## Exercise objective
Skipping all pictures, please restate word for word the lines from the one that contains "Check Bookkeeper under attach roles" through the last line of the entries.

Saved data entries:

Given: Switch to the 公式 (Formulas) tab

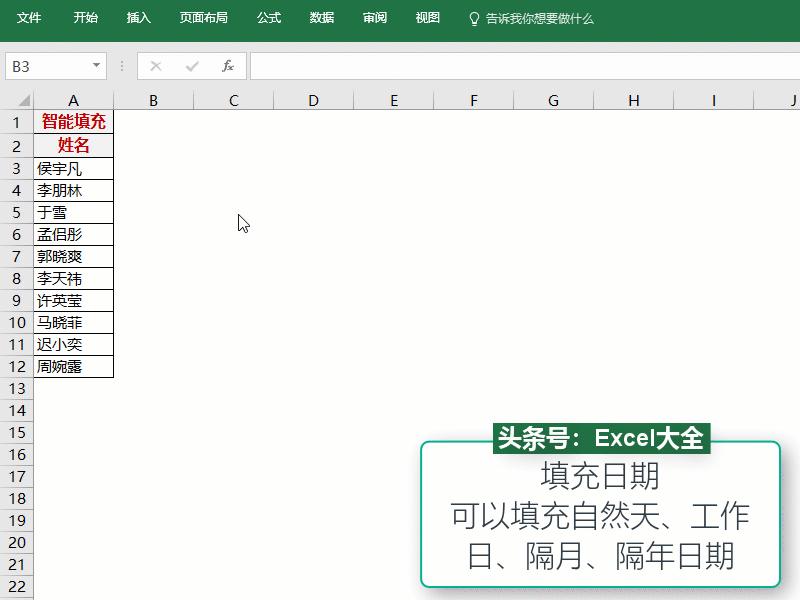Looking at the screenshot, I should point(268,17).
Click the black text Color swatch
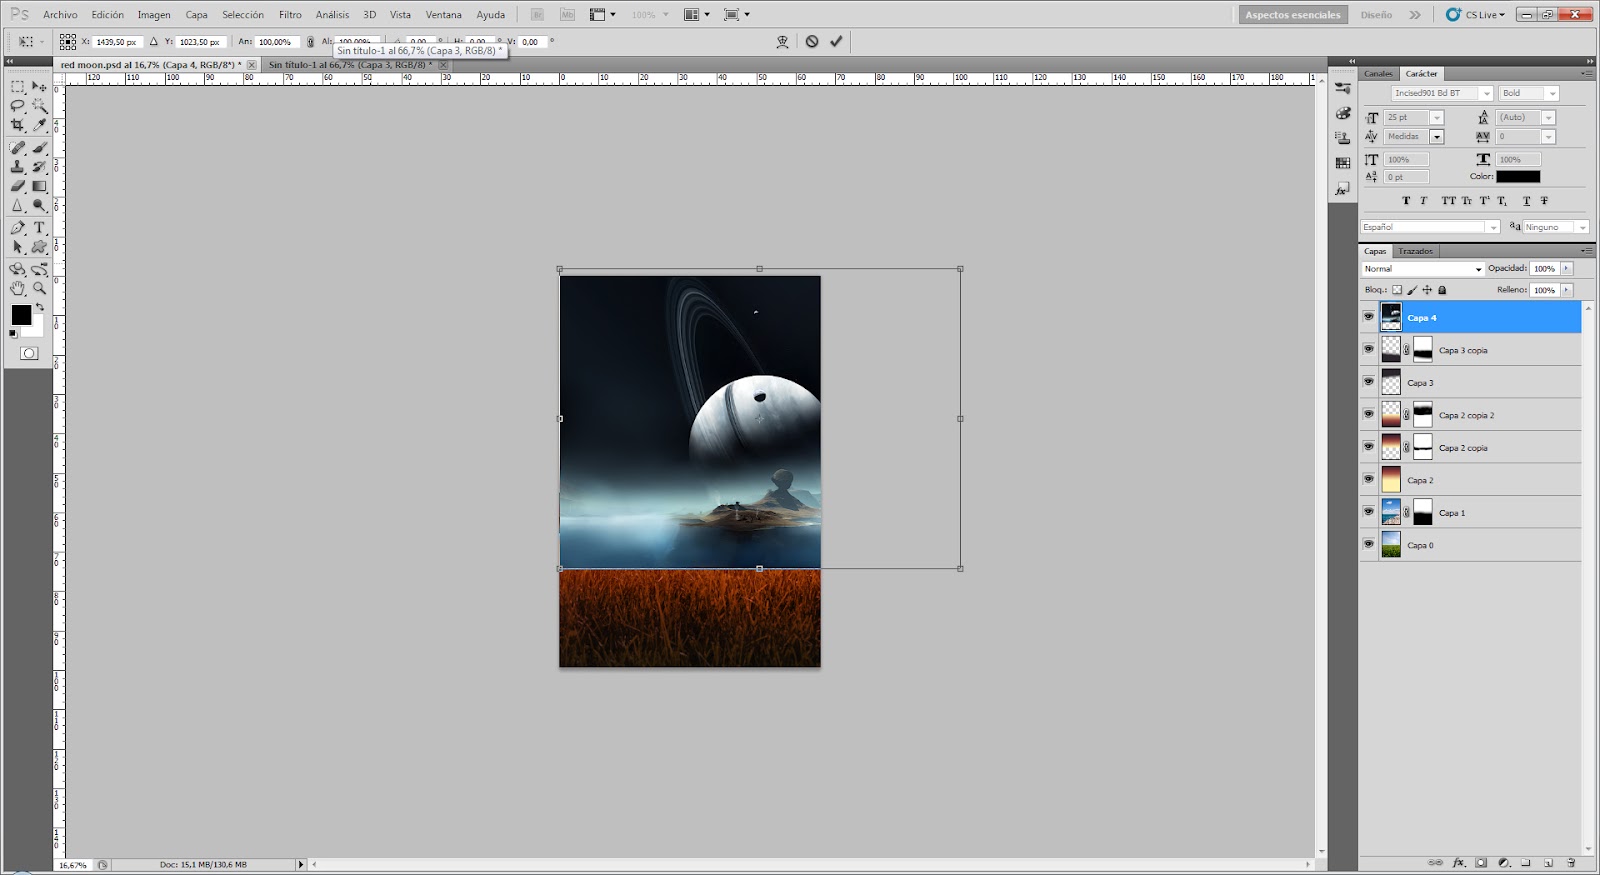The image size is (1600, 875). coord(1518,177)
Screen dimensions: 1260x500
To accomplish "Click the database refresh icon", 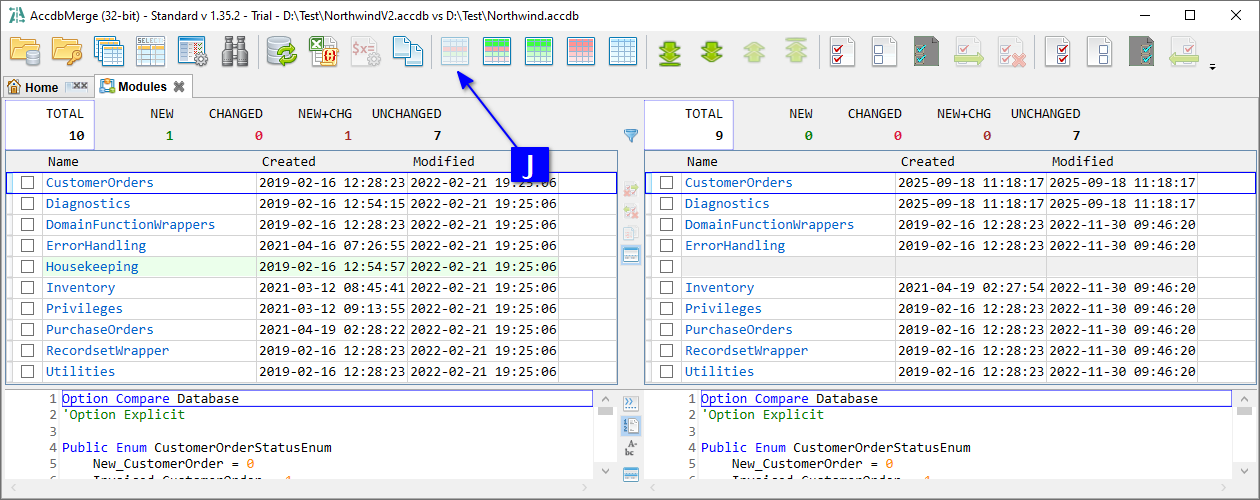I will coord(282,51).
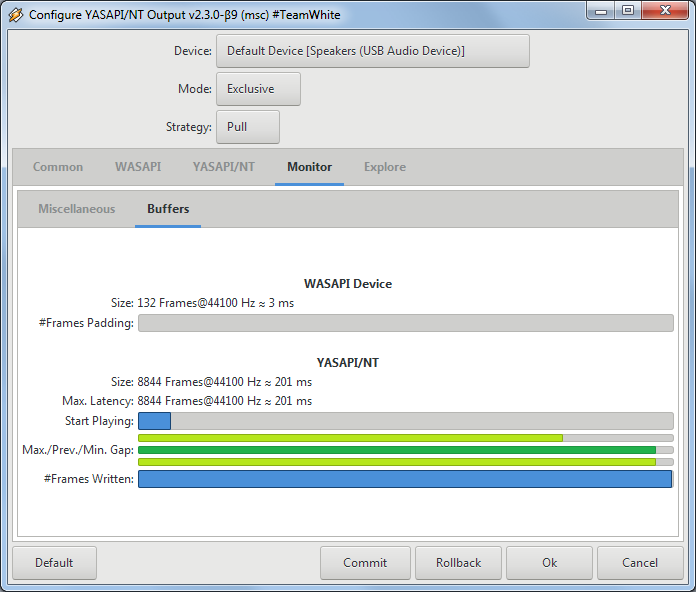
Task: Expand the Strategy dropdown showing Pull
Action: pos(247,127)
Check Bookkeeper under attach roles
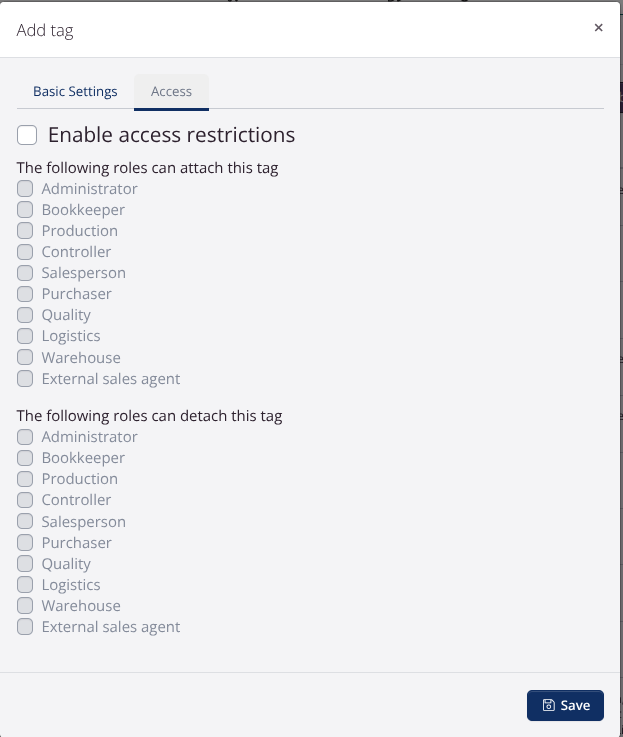 (25, 210)
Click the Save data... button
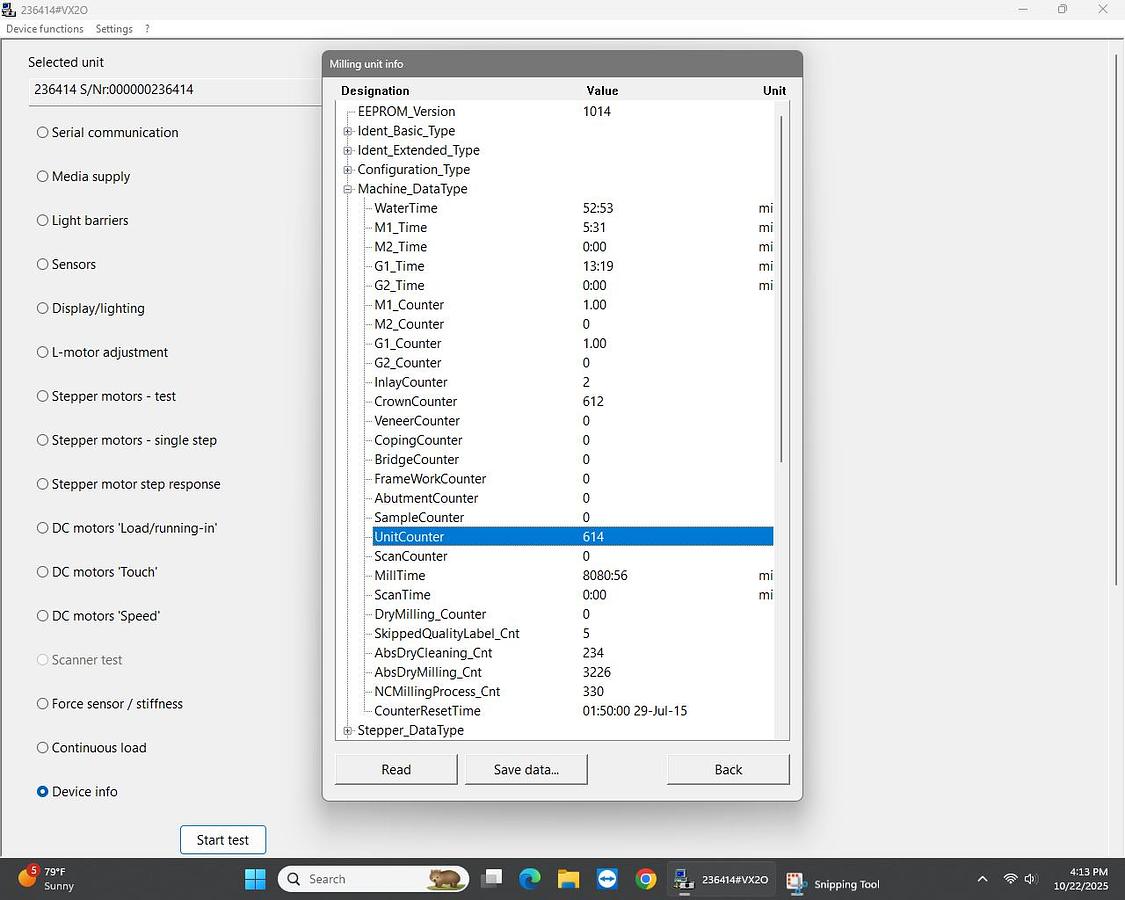This screenshot has width=1125, height=900. tap(526, 769)
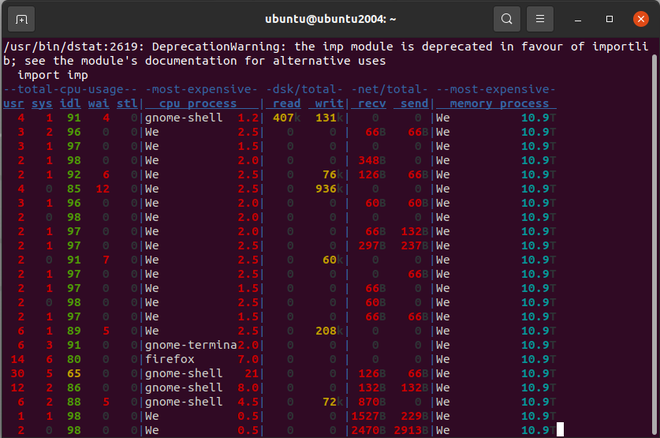Click the window title ubuntu@ubuntu2004
The height and width of the screenshot is (438, 660).
(x=330, y=19)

## Finished exercise
Check Bookkeeper under attach roles
 (25, 210)
Click the Save data... button
This screenshot has width=1125, height=900. tap(526, 769)
Click the window title ubuntu@ubuntu2004
The height and width of the screenshot is (438, 660).
(x=330, y=19)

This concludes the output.